During a recent excavation in Egypt, archaeologists unearthed an ancient royal tomb. Located at the Wadi Gabbanat el-Qurud, near Luxor, the 3500-year-old tomb dates from a period when the female pharaoh Hatshepsut co-ruled Egypt alongside Thutmose III.

The Excavation

A team of archaeologists from the New Kingdom Research Foundation mission and the Egyptian Ministry of Tourism and Antiquities discovered the royal ancient Egyptian tomb. The excavation and research project is affiliated with the University of Cambridge’s MacDonald Institute for Archaeological Research. The archaeologist team found the tomb in October 2022 while exploring the Wadi Gabbanat el-Qurud area near the Valley of the Kings in Luxor.

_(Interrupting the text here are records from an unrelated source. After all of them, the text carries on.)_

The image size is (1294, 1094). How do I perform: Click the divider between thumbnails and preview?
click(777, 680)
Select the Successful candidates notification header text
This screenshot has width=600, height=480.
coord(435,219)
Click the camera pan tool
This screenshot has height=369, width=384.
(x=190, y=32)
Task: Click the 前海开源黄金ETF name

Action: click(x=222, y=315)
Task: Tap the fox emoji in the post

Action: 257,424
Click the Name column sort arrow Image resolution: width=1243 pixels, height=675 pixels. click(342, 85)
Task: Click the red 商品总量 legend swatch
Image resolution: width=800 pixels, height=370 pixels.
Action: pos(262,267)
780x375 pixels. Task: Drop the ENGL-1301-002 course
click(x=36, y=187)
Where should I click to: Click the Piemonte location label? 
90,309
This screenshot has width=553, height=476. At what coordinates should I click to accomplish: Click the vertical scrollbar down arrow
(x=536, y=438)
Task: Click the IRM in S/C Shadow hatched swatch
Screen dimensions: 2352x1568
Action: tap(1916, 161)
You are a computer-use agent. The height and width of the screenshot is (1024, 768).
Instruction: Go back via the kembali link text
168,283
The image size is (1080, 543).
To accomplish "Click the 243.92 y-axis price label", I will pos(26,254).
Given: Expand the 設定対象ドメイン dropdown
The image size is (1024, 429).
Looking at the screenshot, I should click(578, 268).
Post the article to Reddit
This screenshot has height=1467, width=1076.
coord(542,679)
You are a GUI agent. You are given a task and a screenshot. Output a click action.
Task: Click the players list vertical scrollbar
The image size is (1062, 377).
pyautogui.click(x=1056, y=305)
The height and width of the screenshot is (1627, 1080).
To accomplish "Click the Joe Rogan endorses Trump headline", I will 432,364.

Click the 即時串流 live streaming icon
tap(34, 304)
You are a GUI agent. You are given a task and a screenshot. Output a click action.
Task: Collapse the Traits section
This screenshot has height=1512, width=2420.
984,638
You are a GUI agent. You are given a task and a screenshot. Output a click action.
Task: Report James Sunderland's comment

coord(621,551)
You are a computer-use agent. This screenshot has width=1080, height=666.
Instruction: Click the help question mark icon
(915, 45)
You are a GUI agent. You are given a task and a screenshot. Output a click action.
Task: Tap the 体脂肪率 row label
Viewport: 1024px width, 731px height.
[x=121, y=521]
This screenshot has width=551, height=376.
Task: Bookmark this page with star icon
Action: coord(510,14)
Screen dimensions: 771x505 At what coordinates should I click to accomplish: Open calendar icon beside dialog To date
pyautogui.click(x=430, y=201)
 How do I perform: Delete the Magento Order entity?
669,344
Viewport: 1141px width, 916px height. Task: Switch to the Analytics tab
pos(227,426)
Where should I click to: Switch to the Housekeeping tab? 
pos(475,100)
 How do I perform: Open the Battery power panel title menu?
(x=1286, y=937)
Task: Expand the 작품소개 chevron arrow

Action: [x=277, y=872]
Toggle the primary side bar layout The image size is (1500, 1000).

The archaeologists revealed that the ceramic evidence and partial inscriptions retrieved from the newfound tomb suggest that it was constructed during the joint reign of pharaoh Thutmose III and female pharaoh Hatshepsut in ancient Egypt.

The Pharaohs

Thutmose was possibly just a two-year-old child when he became the pharaoh around 1479 B.C. His stepmother Hatshepsut acted as the regent pharaoh and later became the co-ruler of the country until her demise around 1458 B.C. During their joint reign, ancient Egypt witnessed several achievements and also the construction of many important architectures, like the temple at Deir el-Bahri. Hatshepsut was clearly a historic female pharaoh ruling ancient Egypt.

The Tomb

In the statement, the archaeologist team also declared that the newly discovered tomb contains several burials. As they said, the architecture indicates that the tomb was modified several times shortly after its first construction. The team isn’t sure about the original person for whom the tomb was built. According to the statement, surviving decorations and the size of few remaining accessible chambers suggest for now that the tomb was likely an important royal burial. Its location nearby the Valley of Kings also indicates that it might be the burial of a great Thutmosid king’s royal wife and several children. The archaeologists are yet to be sure about the exact number of human remains within the tomb.

The Condition

The archaeologist team also revealed in the statement that the tomb was likely heavily damaged by floods during ancient times. According to them, repeated flooding completely filled the tomb’s main axis with hard concrete debris, causing the ceilings to weaken over time and finally collapse. While further excavation on the area and analysis of the remains from the tomb are ongoing, archaeologists assumed that it would need several seasons to clear the internal chambers and make the tomb safe for further explorations.